Figure 1: Profile and standard error for the four hypothesised groups.

In our proposal, we will be conducting a cluster analysis at baseline using the rich, multivariate data available for a very large sample (N=9000). To compute a simplified power analysis, we will assume that we use a single summary variable for each explanatory level – Although we will likely use datareduction techniques, the real data will be richer than this, and thus offer more opportunities for separation.

We computed a power analysis based on model based clustering (Fraley and Raftery, 1998), for 9000 cases and 5 variables, using information criteria (BIC) to select the number of clusters. We hypothesize, based on the literature, four distinct subgroups: Hyper, Hypo, Normative and Mixed. We assume these groups are of equal size in our sample. We visualize the hypothesized profile for each subgroup in Figure 1 (top) where we show the subgroup mean value (line) and standard deviation (ribbon). The power outcomes are subgroup estimation accuracy (how often do we find 4 subgroups, given that our ground truth contains 4 subgroups) and individual accuracy (how often are individuals assigned to the correct cluster). We simulated 100 datasets of N=9000.

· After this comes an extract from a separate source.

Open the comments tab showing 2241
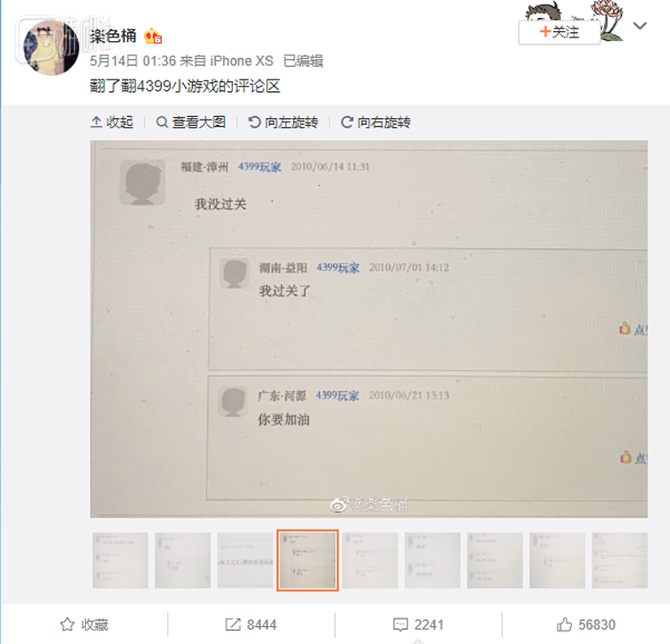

Figure 2: The recovery of the four hypothesised clusters using gaussian mixture modelling https://mclust-org.github.io/mclust/.

Figure 2 shows a 2 dimensional projection of one such analysis, with cluster assignment shown as colours, and assignments with greater uncertainty shown as small dots. Across 100 simulations, we find a correct recovery of the 4 cluster solution in 100% of cases. Moreover, we find we are able to correctly assign 99.13% of individuals to the corresponding cluster, despite notable overlap within individual variable domains. Although real data may be distributed differently, our approach is feasible, flexible, theory driven and sufficiently powered to achieve the goals of our proposal.,

Fraley, C., & Raftery, A. E. (1998). How many clusters? Which clustering method? Answers via model-based cluster analysis. The computer journal, 41(8), 578-588.